Whatever Sloan Wilson offers in his paltry last chapters, the book as a whole tells more, a more powerful instrument than the will of its harassed author. (p. 7)
Wilson begins by reminding us of how his war seemed "an authentic struggle between good and evil," and how he had to pass the tests of bravery and seasickness. After all this stalwartness, there was the scramble "to build the house which filled our dreams—or at least those of our wives—to join the country club…." In Bicentennial America this sounds archaic, even to most of those who lived it, and yet this march to the sound of the same drummer was only yesterday. Time magazine writers wore the uniform and knew they were in the business of selling the opinions of Henry Luce. The world had its order, and, for those who knew the limits, there was a yacht in the pot at the end of the rainbow. "Girls, like loving cups, were trophies who always went to the victor of some strenuous event." A nice boy like Sloan went to Exeter and Harvard and hoped to end as a "winner" so that he could earn one of those loving cups.
The real relationship of such men is to other men, and Wilson is effective and moving about war, business, money, success. His eloquent matter-of-factness about armies seagoing among desolate ice floes is exactly right. His tender notice of the birth of his first daughter and of the final dying of his ancient mother, transcend the loving-cup standard, but most of his contacts with women echo the harassed and dreamy powerlessness of a driven class of men. (pp. 7-8)

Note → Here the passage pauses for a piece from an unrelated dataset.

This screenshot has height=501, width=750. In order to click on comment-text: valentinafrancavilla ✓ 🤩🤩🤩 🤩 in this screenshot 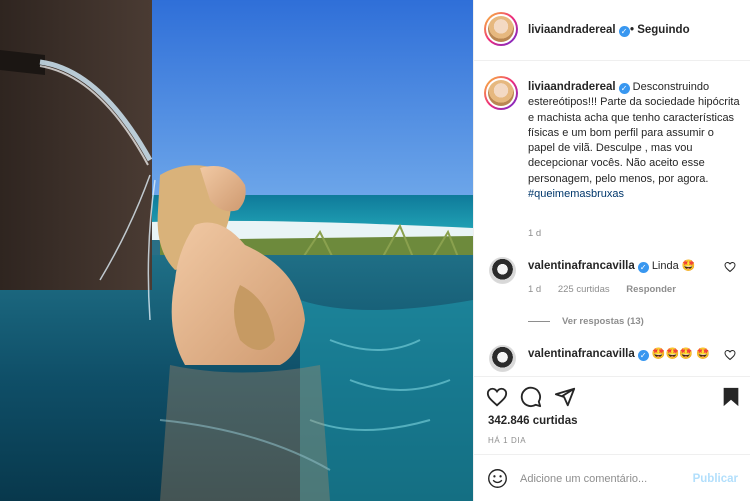, I will do `click(628, 354)`.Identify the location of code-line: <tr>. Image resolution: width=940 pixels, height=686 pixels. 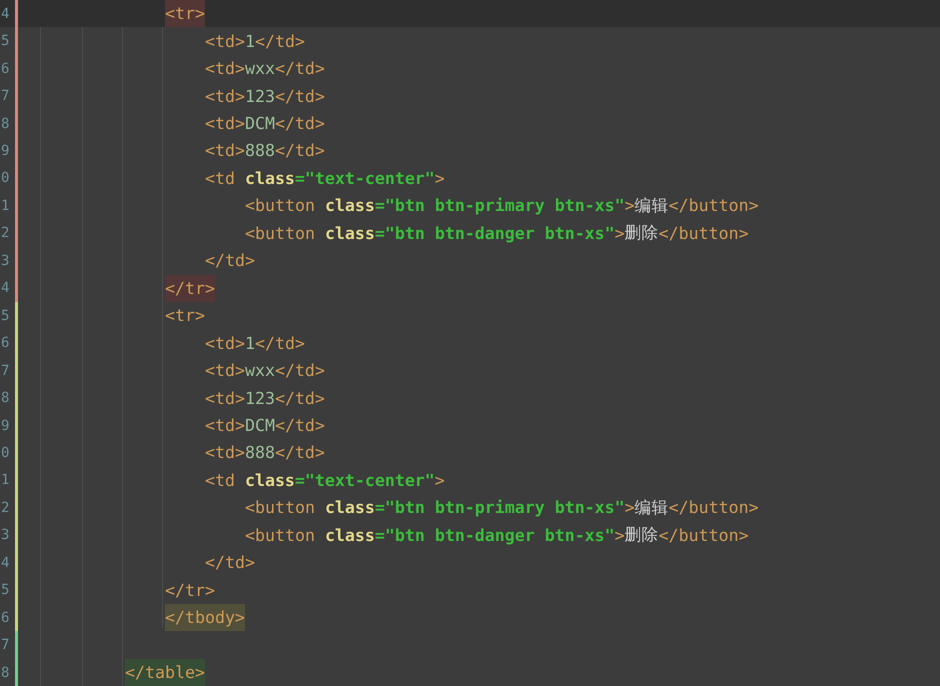
(185, 316).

"The Man in the Gray Flannel Suit" was a book which many of us snooted for its fuzzy neatness. The title seemed to make its point and to leave little left over to the novel itself. And yet it hit a nerve, it entered the collective soul of the middle class; if that's too clanging a statement, say simply that it gave a generation the mirror it craved for itself….
It reflects a bygone period of American resurgence, a sort of internal Marshall Plan, which hid the real problems of American life—and of man's mortal destiny—under a convenient blanket of flannel. This reminiscence evokes the time of Sloan Wilson, Harvard boy turned writer, with some of the rueful best qualities of the decedent class. He was obedient even in sex—"the duty and pride of a man is to give pleasure to a woman in bed"—and this mournful Puritanism tells more about marriage in the 50's than most of the executive-suite books of the time and their honeyed episodes of executive sweets….

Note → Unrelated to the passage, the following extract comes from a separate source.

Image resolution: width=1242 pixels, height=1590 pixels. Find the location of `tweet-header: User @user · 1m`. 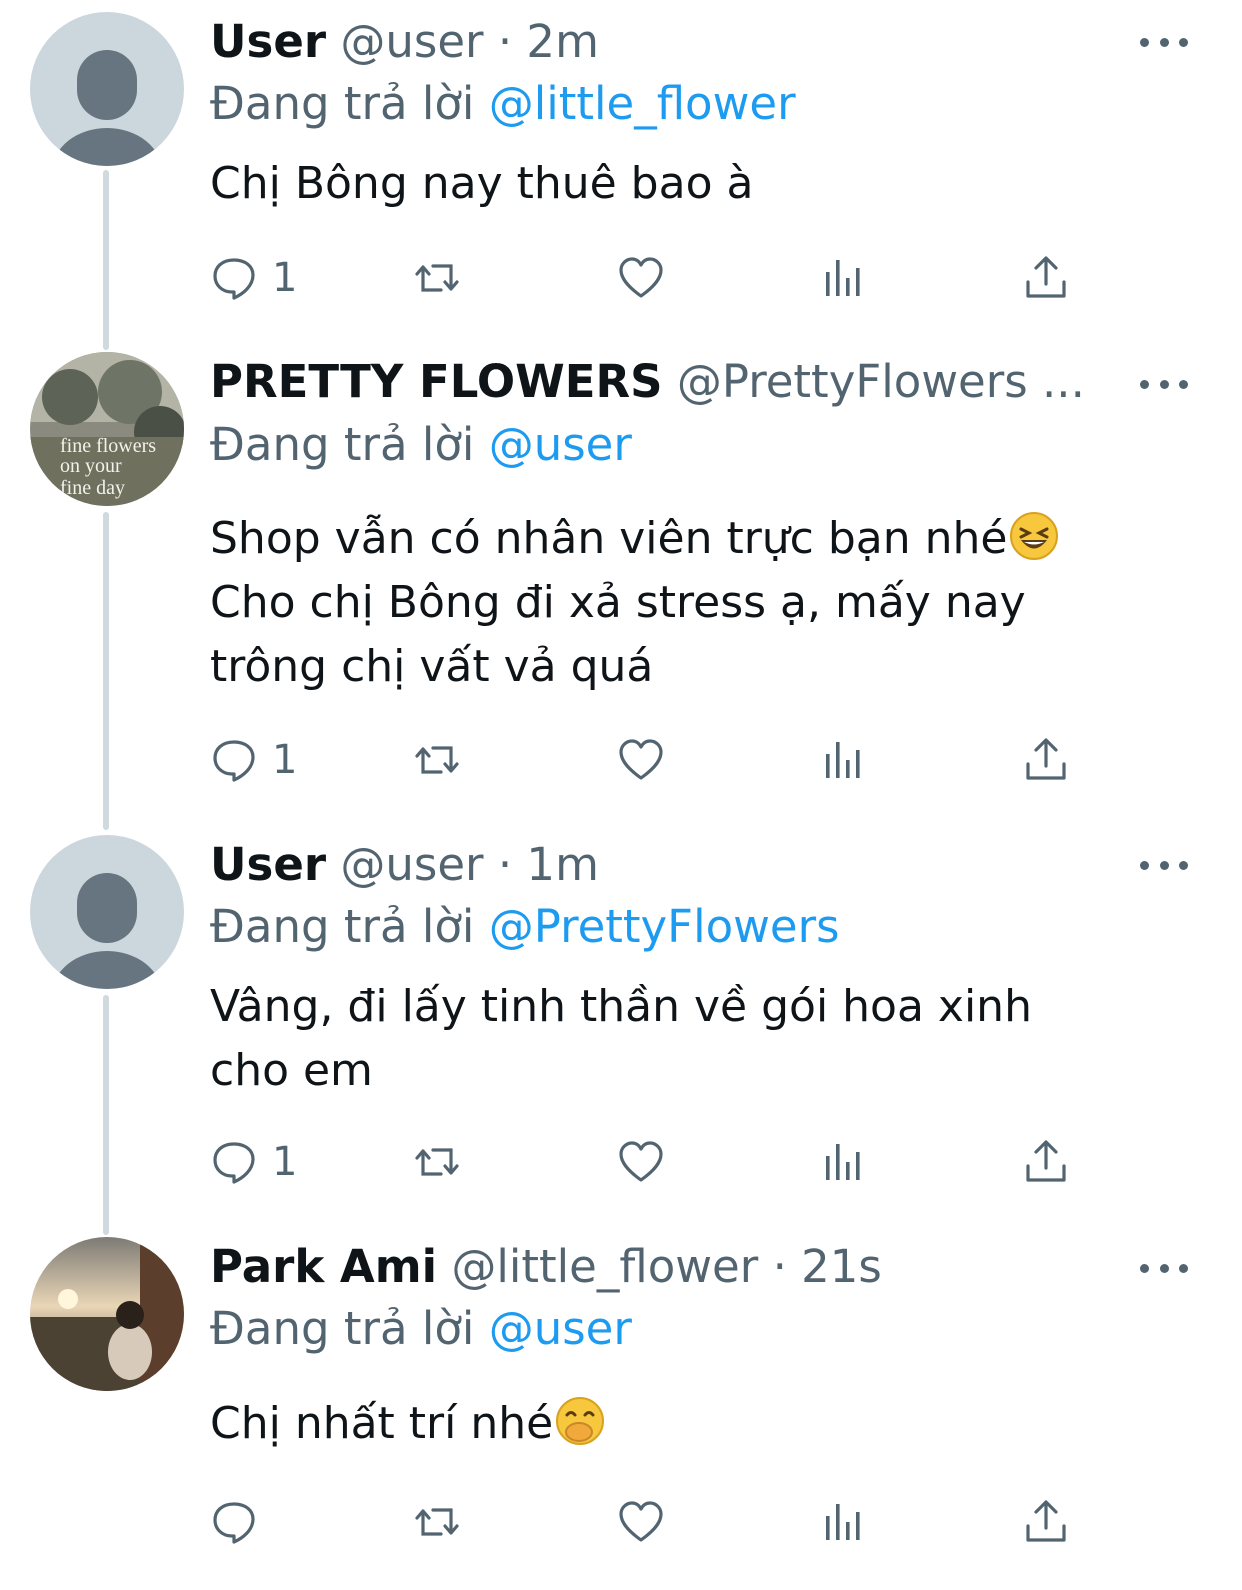

tweet-header: User @user · 1m is located at coordinates (404, 865).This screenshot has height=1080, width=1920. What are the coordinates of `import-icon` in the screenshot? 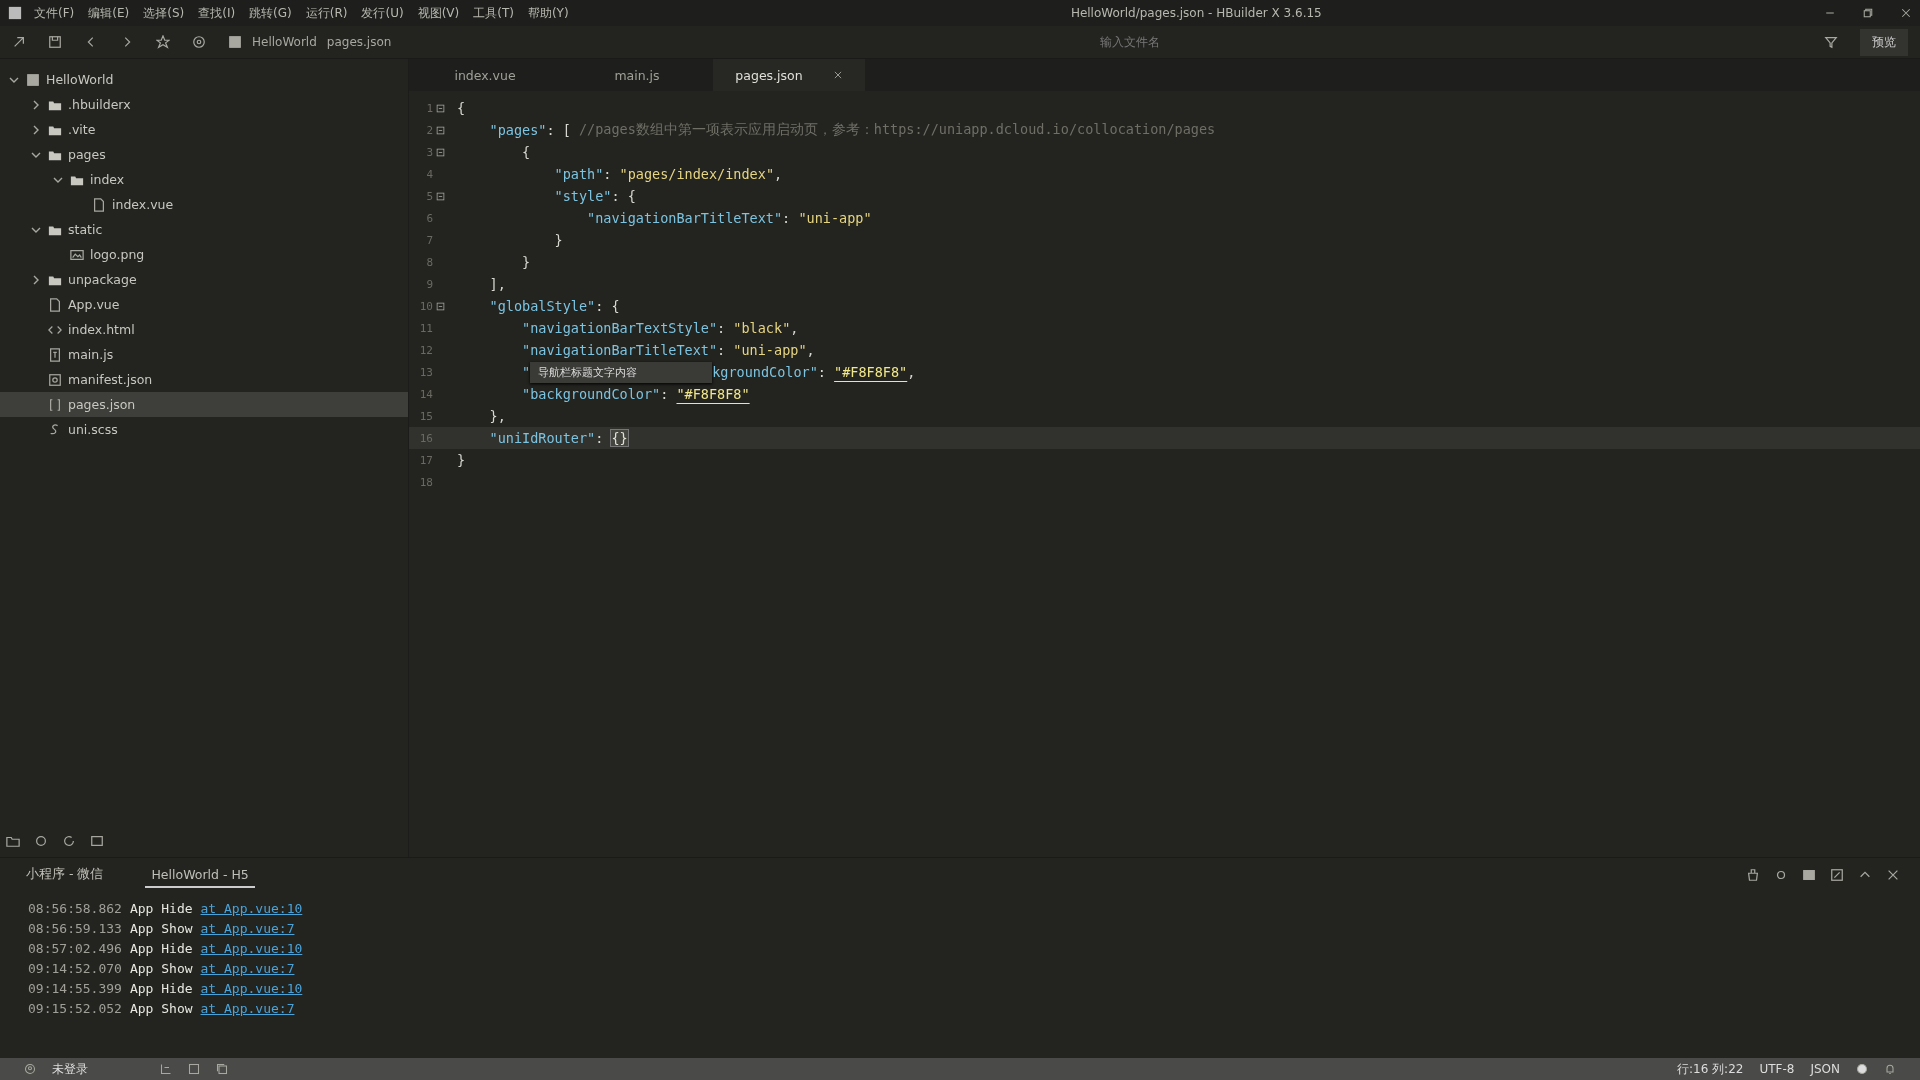 It's located at (19, 42).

The story's very familiarity is part of its value. In a shabby lobby he meets James T. Farrell, who offers him a wise saying about writers and women: "Women will go to you because of your intensity. They will leave you for the same reason."… Troubled by women, proudly obsessed by sex, Wilson gives clear evidence for his confusion; but it doesn't help to understand this homely ill. Rising to it would be better; growing from it would be best. But here too, his symptoms will make the men of his generation feel right at home, the children of F. Scott Fitzgerald out of J. P. Marquand, ever hopeful of perfect love and O.K. status.

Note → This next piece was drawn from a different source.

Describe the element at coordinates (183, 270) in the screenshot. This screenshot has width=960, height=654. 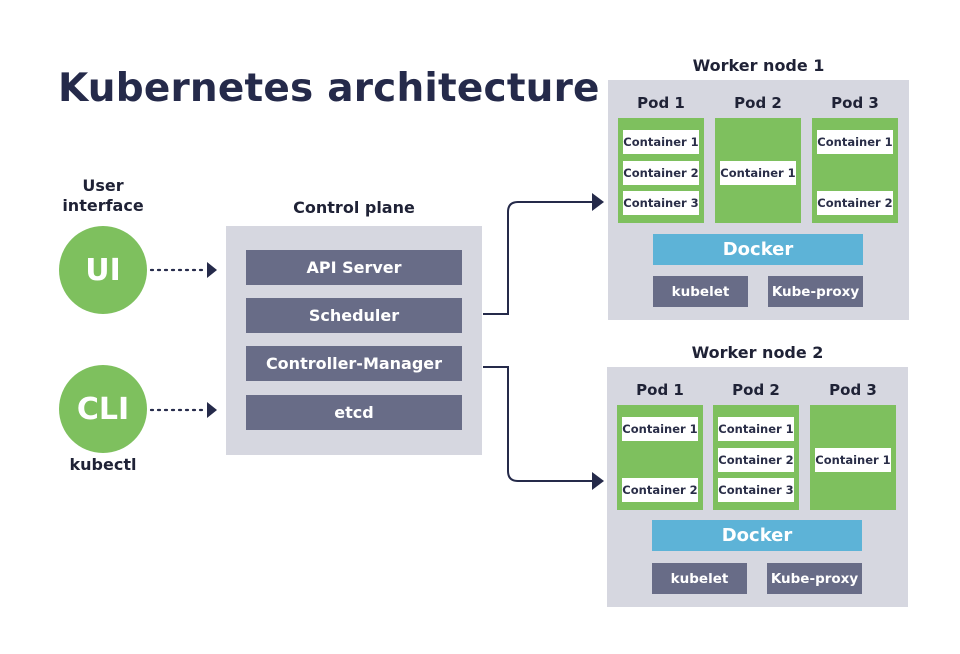
I see `ui-to-control-plane-arrow` at that location.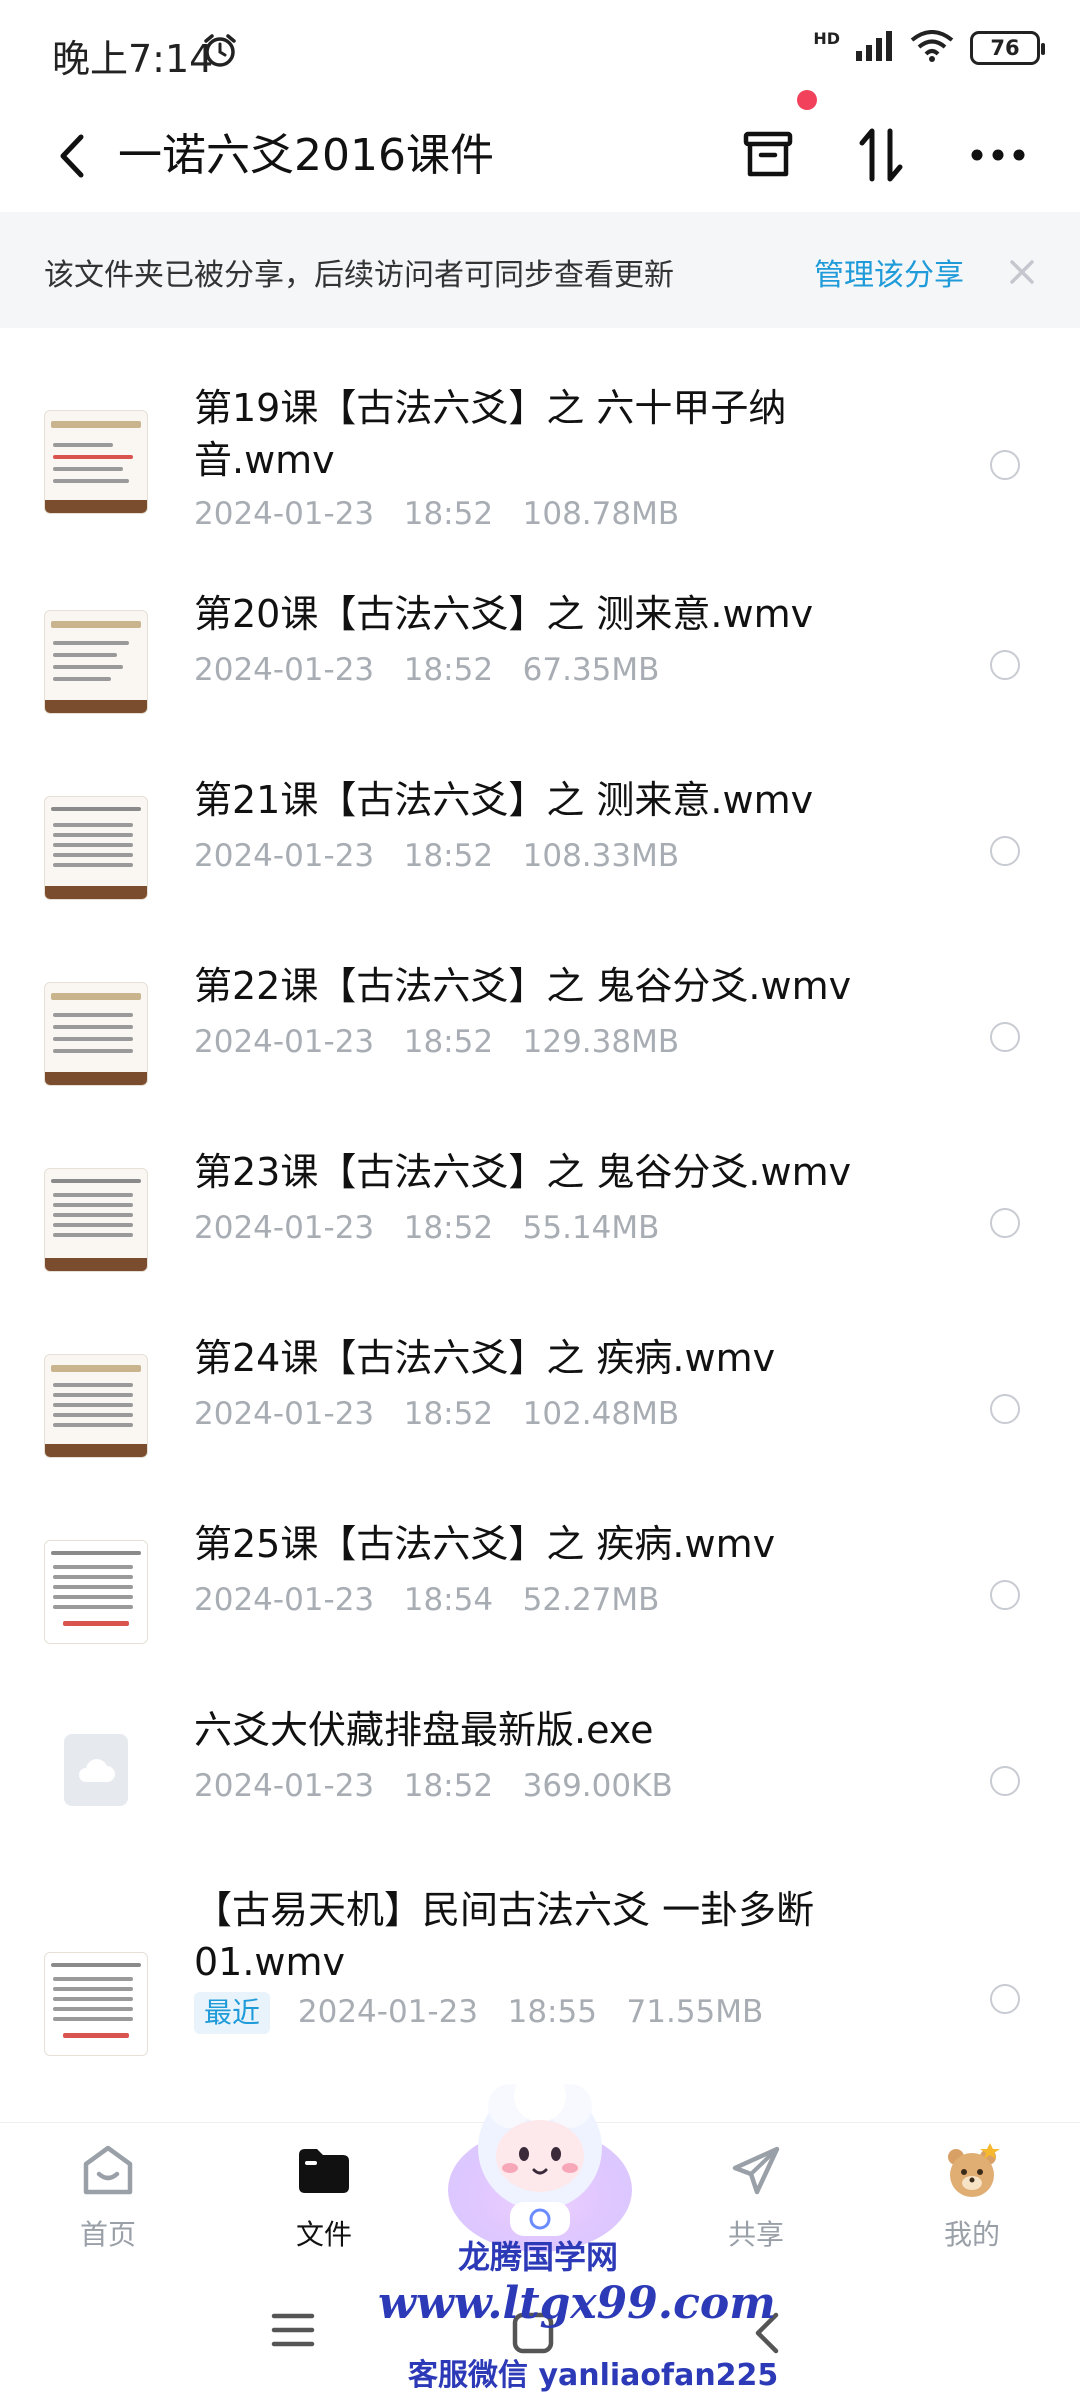 This screenshot has height=2400, width=1080. Describe the element at coordinates (540, 151) in the screenshot. I see `header: 一诺六爻2016课件` at that location.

The autobiographical form enables Sloan Wilson to unburden himself of a good deal of real wisdom unfortunately contradicted by his style during the self-consciously "wise" passages. In its way, this too is true to the confusions of morality and esthetics, elegance and doing it right, which distracted a class and a time…. The style is heavy—what could be called, with heavy reviewer's ambiguity, underwritten—and the book is too long, but the sincerity of its griefs makes it frequently touching; the life is felt, so that the journeyman style ultimately works better than it should, doing the real work of style—to say what the man means. The muzziness of some of the apologies, the sentimentality of the joyous second marriage (it may be true, but it doesn't convince) are often redeemed by sharpness of epithet and apposite incident. And the person who comes through, in all his vanity and weakness, is finally an appealing one.
As epitaph to a type, the millions in their gray flannel suits, now peculiarly greened and denimed over, thanking gurus or lithium as they used to thank God and Fate and the Table of Organization, this book makes the wounded, inadvertent suggestion that the end of American youthfulness is not yet the end of everything. (p. 8)
Herbert Gold, "Epitaph to a Generation: What Shall We Wear to This Party?" in The New York Times Book Review, May 17, 1976, pp. 7-8.